È opinione diffusa, infatti, che se avesse fatto ricorso, la Commissione avrebbe avuto ampie chance di vincere la causa contro Deutsche Post, convinzione che si è rafforzata dopo la decisione della Corte su Orange. Nel caso Orange, spiegano a Lussemburgo, «il Tribunale (e la Corte) hanno ritenuto che una misura di compensazione di uno svantaggio strutturale non esclude che essa costituisca un aiuto di Stato (il carattere compensatorio sarà quindi valutato per stabilire se si tratta di un aiuto compatibile)». La sentenza Deutche Post, invece, «ha ripreso una sentenza molto innovativa del Tribunale del 2004 (la sentenza “Combus”), che fino ad ora non aveva avuto seguito nella giurisprudenza successiva in cui si affermava che le misure che si limitano a compensare uno svantaggio strutturale non costituiscono aiuti di Stato».

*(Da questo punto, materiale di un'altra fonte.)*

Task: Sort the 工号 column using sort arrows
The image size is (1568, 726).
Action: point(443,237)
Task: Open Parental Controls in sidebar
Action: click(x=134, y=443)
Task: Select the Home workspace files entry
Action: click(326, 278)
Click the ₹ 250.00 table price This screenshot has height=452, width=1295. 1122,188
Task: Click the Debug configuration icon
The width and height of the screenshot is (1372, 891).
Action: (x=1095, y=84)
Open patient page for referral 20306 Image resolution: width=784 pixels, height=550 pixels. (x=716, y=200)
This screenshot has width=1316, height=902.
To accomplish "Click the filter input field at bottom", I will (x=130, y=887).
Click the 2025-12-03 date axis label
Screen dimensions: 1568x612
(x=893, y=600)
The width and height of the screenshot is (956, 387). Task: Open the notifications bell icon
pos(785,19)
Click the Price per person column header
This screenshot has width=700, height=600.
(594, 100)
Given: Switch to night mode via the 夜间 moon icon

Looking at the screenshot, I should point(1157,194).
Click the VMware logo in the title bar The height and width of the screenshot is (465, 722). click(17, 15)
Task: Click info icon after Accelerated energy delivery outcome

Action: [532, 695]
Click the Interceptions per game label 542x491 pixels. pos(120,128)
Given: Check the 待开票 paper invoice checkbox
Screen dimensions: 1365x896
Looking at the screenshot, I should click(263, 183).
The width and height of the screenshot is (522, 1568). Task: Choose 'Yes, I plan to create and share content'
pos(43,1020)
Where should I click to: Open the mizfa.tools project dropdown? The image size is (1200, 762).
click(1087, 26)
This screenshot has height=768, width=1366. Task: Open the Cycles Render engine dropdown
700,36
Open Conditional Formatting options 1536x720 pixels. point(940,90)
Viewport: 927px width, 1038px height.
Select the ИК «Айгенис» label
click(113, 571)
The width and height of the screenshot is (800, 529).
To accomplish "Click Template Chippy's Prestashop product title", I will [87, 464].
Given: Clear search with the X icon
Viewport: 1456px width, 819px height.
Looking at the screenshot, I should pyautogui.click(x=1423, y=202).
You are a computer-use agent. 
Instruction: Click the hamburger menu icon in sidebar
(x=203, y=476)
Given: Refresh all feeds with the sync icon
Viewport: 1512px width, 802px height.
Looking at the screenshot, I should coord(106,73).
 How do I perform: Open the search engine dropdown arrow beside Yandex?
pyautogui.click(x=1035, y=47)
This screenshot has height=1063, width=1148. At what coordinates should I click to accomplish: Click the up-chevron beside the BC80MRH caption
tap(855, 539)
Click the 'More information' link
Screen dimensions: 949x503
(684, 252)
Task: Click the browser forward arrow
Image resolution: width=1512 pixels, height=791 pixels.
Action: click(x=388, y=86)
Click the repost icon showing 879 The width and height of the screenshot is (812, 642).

Va da sé, si fa notare in ambienti vicini alla Corte, che in caso di appello della Commissione nella causa Deutsche Post, la Corte avrebbe dovuto tenere nella dovuta considerazione la pronuncia su Orange. Interpellata sul perché del diverso atteggiamento nelle due cause, la Commissione prima si è limitata a ricordare attraverso un portavoce che «ogni caso è valutato nel merito. Le decisioni della Commissione sono basate sui fatti e sulla legge». Nessuna spiegazione è stata data “nel merito” sulla differenza tra le due vicende. Successivamente, fonti della stessa Commissione hanno precisato che «il caso Deutsche Post resta comunque ancora aperto». L'esecutivo può aprire un'altra inchiesta nei confronti dell’azienda tedesca che è stata ed è oggetto di numerose procedure. Intanto però i termini per il ricorso sono stati lasciati scadere ed è un precedente pesante come un macigno. Due Paesi, due pesi, due misure? Anche per questo sorprende sempre di meno il clima di insofferenza crescente che si respira in Commissione e di cui Selmayr viene considerato uno dei principali responsabili.